*Texte fourni*:
◇ ◇ ◇ ◇ ◇ ◇ ◇

Chasse à vuesTrois expos photo à ne pas rater dans le canton de Vaud
Les propositions photographiques ne manquent pas, que ce soit avec Aurélien Fontanet à Nyon, Thomas Annaheim Lambert à Lausanne ou le Prix Pictet à l’EPFL. Visites intime, amazonienne et incendiaire.

La récente inauguration du nouveau bâtiment de Plateforme 10 a rappelé à ceux qui l’avaient peut-être oublié que le canton pouvait compter sur un haut lieu de la photographie avec Photo Élysée. Mais la discipline visuelle ne manque pas de débouchés… qu’il faut parfois savoir trouver.
Nichées dans un atelier photo, au cœur d’un campus ou dans une galerie historique, trois propositions photographiques originales, excitantes et toutes gratuites vous attendent pour rompre avec les habitudes.
«Une odyssée ordinaire»: Thomas Annaheim Lambert et Rose-Marie Matter Lambert à Strates
Quand la grand-mère de Thomas Annaheim Lambert décède, en 2018, elle laisse un corpus de 35’000 images numériques dûment classées sur des clés, des disques durs, et qui témoignent d’une pratique quotidienne assidue de la prise de vue.
Dans sa jeunesse, Rose-Marie Matter Lambert avait manifesté le désir de devenir photographe, mais sa vie familiale en avait voulu autrement. En éditant la somme visuelle qu’elle avait constituée en solitaire, son petit-fils a cherché à lui donner une visibilité qu’elle n’a jamais eue de son vivant avec ses clichés souvent banals, parfois incongrus, mais qu’elle n’hésitait pas à retoucher avec Photoshop.

◇ ◇ ◇ ◇ ◇ ◇ ◇

*Enregistrements à traiter*:
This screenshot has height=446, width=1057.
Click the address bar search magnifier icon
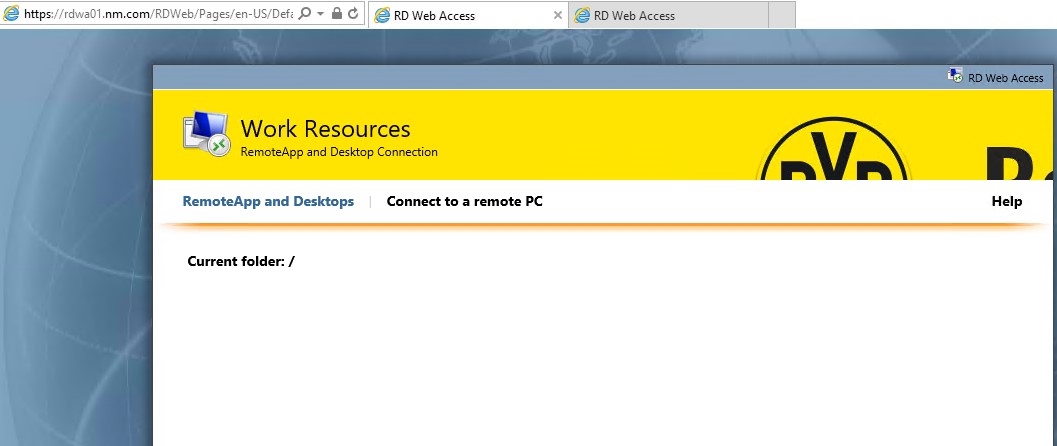point(305,15)
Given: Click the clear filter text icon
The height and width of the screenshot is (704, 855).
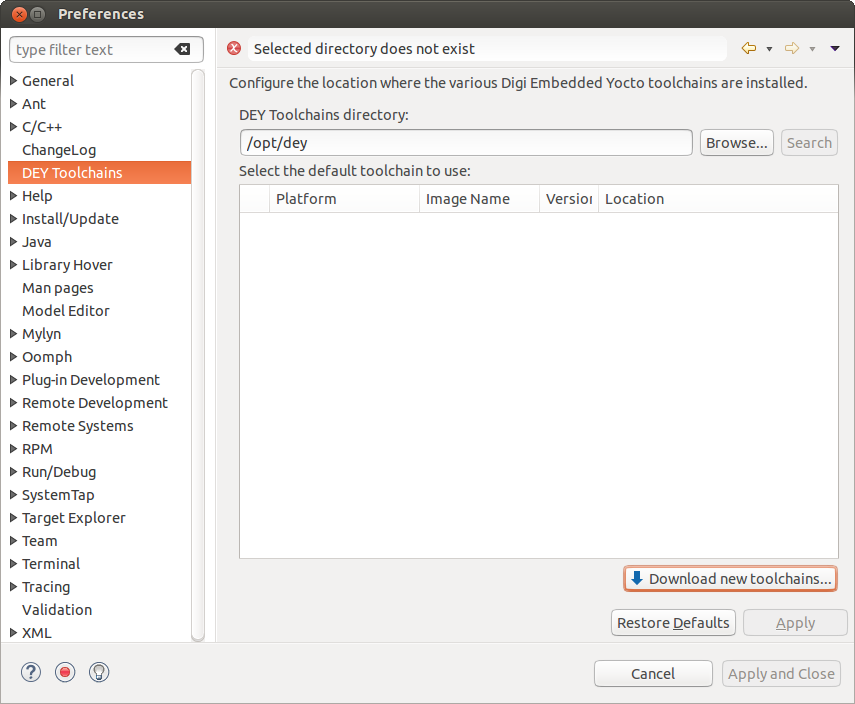Looking at the screenshot, I should 182,50.
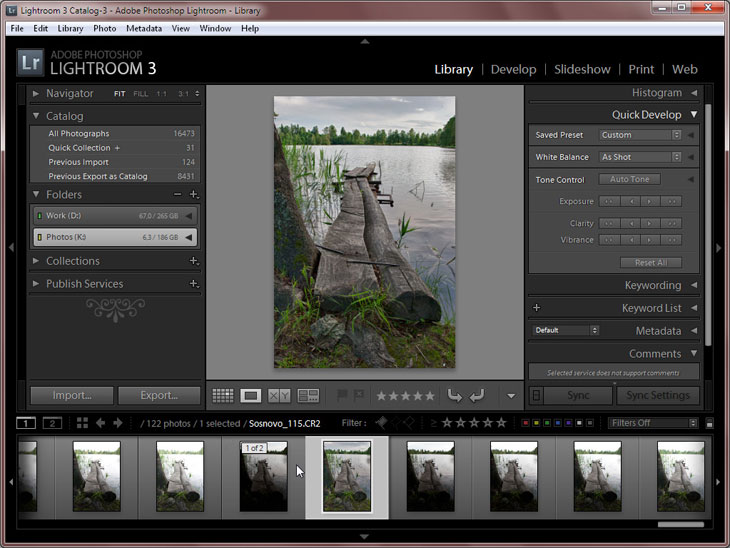The width and height of the screenshot is (730, 548).
Task: Open Survey view
Action: (308, 396)
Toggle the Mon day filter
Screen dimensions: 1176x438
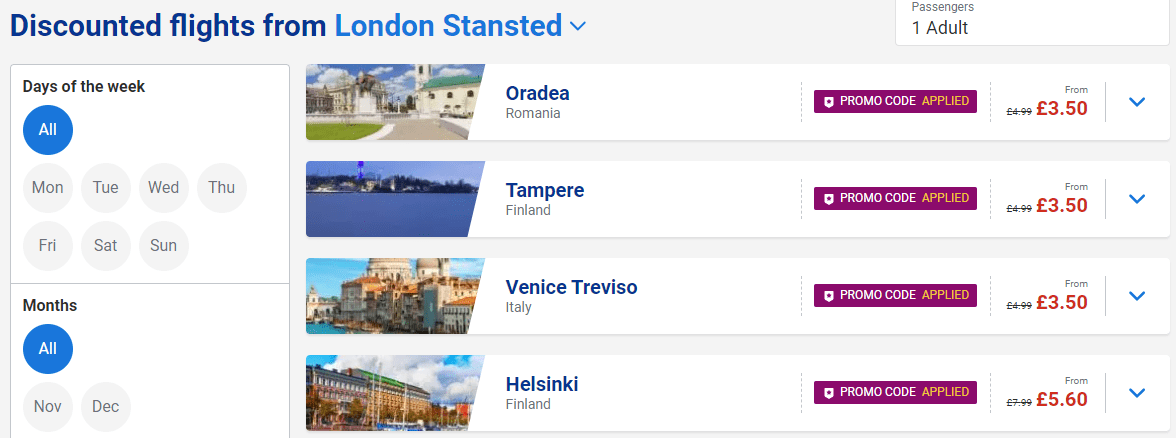[x=48, y=188]
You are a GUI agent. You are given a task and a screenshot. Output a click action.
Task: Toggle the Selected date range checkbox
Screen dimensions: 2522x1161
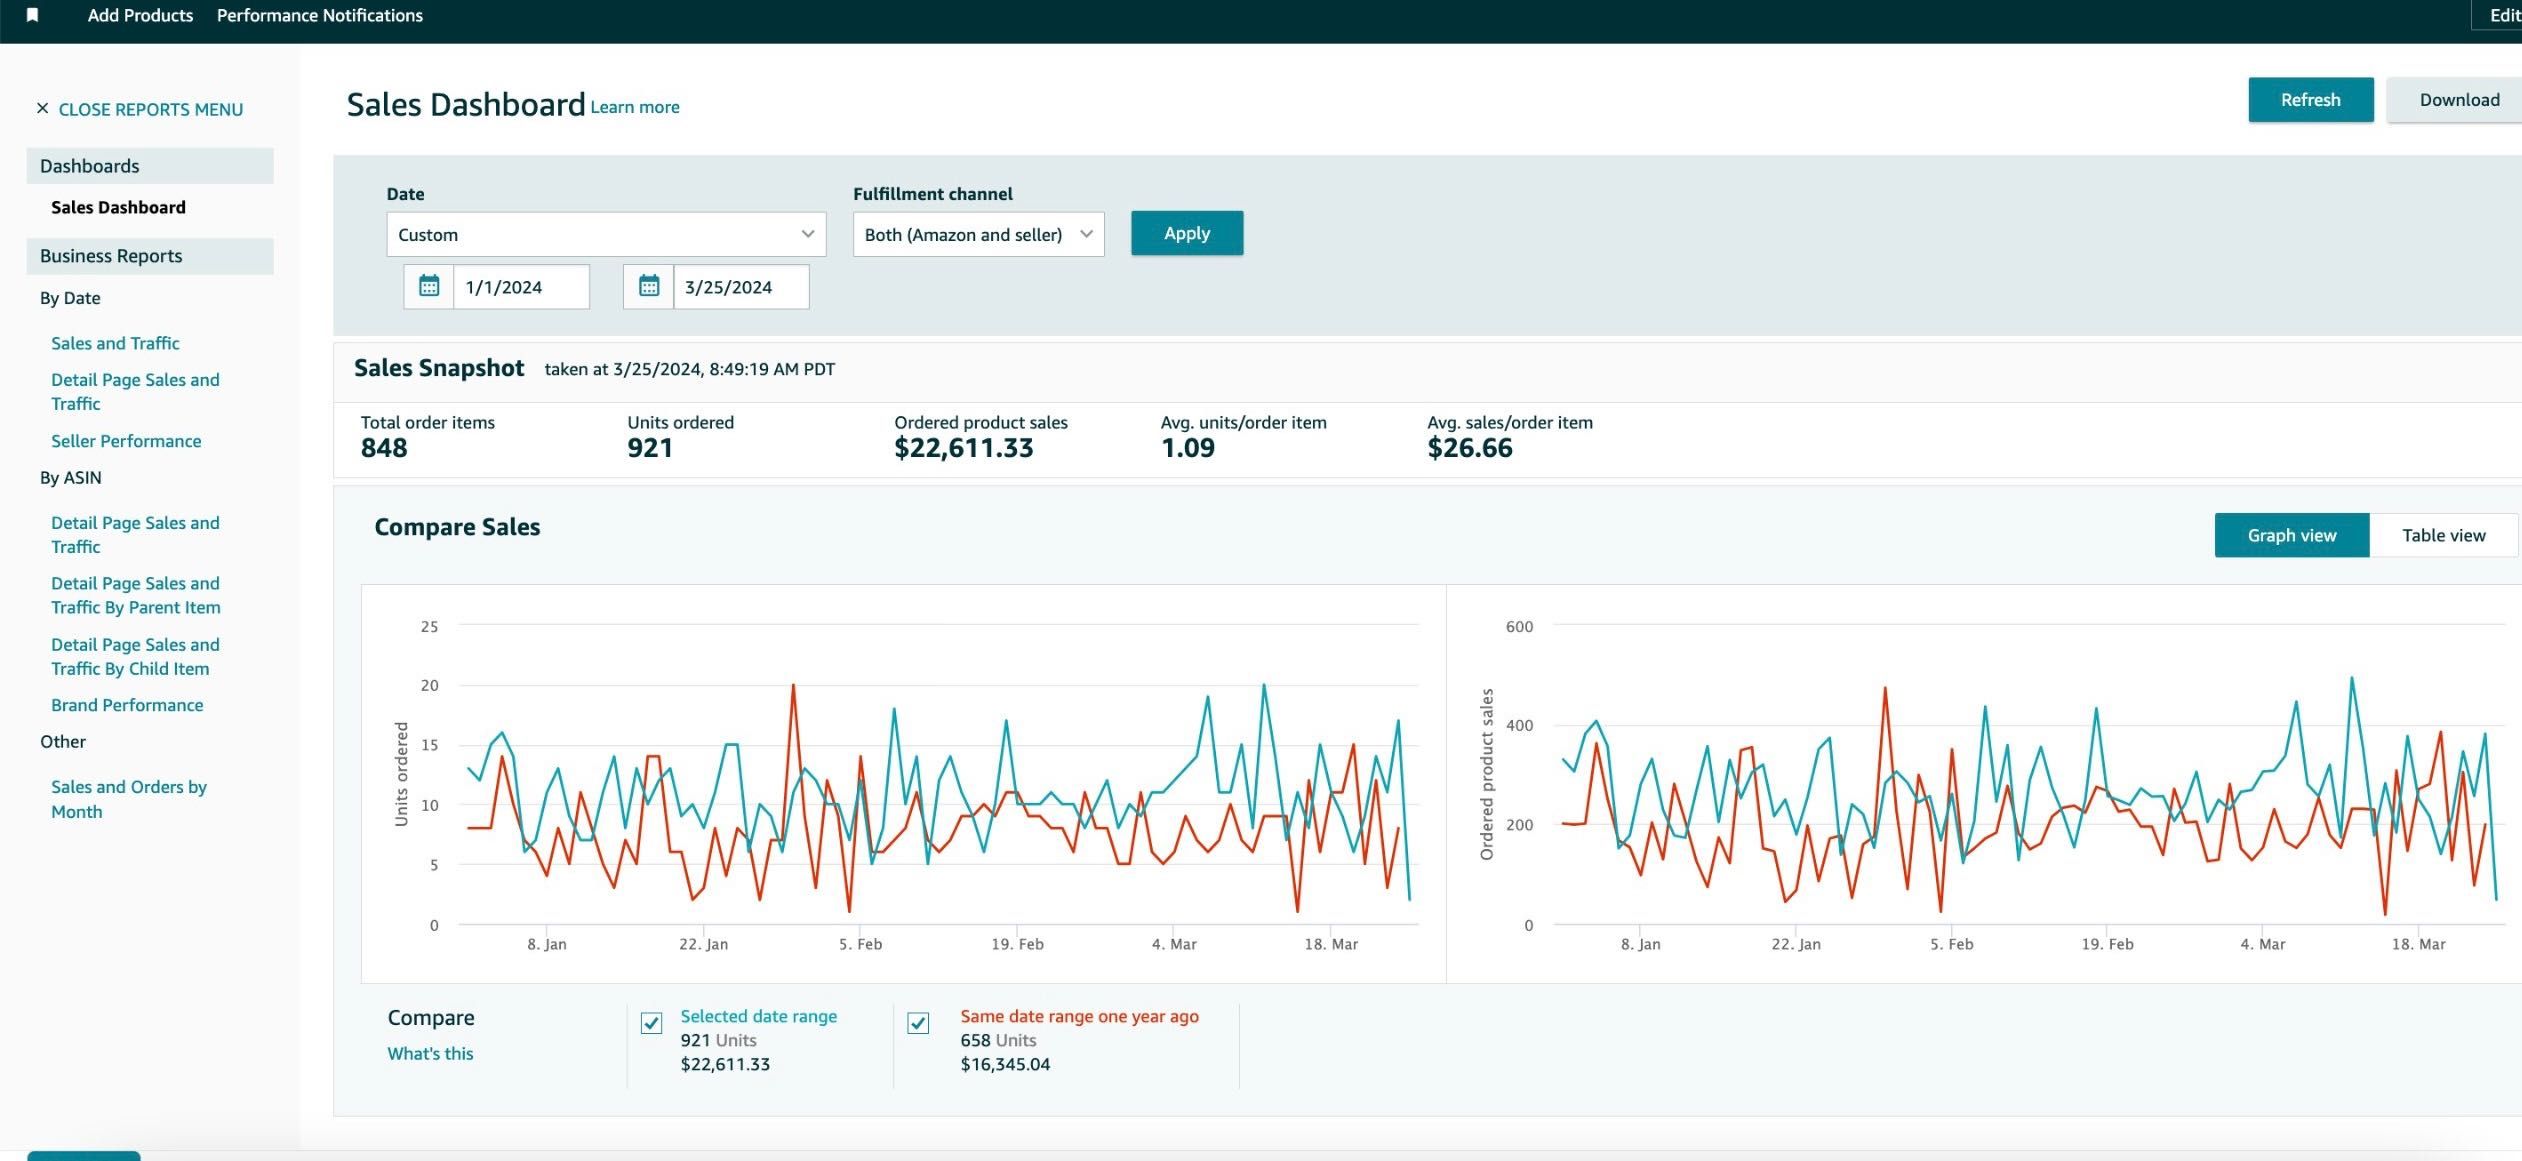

◇ ◇ ◇ ◇ ◇ ◇ ◇

*Objectif 1*:
Recopiez le texte fourni en entier, sans y changer un seul caractère.
*Objectif 2*:
Reprenez les lignes des enregistrements comprises entre celle qui contient « You are a GUI » et la fin des enregistrements, bornes incluses, en substituant « Custom date range » à « Selected date range » sans rien modifier d'autre. Laissez les images de côté dans votre réponse.

*Réponse correcte 1*:
Chasse à vuesTrois expos photo à ne pas rater dans le canton de Vaud
Les propositions photographiques ne manquent pas, que ce soit avec Aurélien Fontanet à Nyon, Thomas Annaheim Lambert à Lausanne ou le Prix Pictet à l’EPFL. Visites intime, amazonienne et incendiaire.

La récente inauguration du nouveau bâtiment de Plateforme 10 a rappelé à ceux qui l’avaient peut-être oublié que le canton pouvait compter sur un haut lieu de la photographie avec Photo Élysée. Mais la discipline visuelle ne manque pas de débouchés… qu’il faut parfois savoir trouver.
Nichées dans un atelier photo, au cœur d’un campus ou dans une galerie historique, trois propositions photographiques originales, excitantes et toutes gratuites vous attendent pour rompre avec les habitudes.
«Une odyssée ordinaire»: Thomas Annaheim Lambert et Rose-Marie Matter Lambert à Strates
Quand la grand-mère de Thomas Annaheim Lambert décède, en 2018, elle laisse un corpus de 35’000 images numériques dûment classées sur des clés, des disques durs, et qui témoignent d’une pratique quotidienne assidue de la prise de vue.
Dans sa jeunesse, Rose-Marie Matter Lambert avait manifesté le désir de devenir photographe, mais sa vie familiale en avait voulu autrement. En éditant la somme visuelle qu’elle avait constituée en solitaire, son petit-fils a cherché à lui donner une visibilité qu’elle n’a jamais eue de son vivant avec ses clichés souvent banals, parfois incongrus, mais qu’elle n’hésitait pas à retoucher avec Photoshop.

*Réponse correcte 2*:
You are a GUI agent. You are given a task and a screenshot. Output a click action.
Task: Toggle the Custom date range checkbox
Screen dimensions: 2522x1161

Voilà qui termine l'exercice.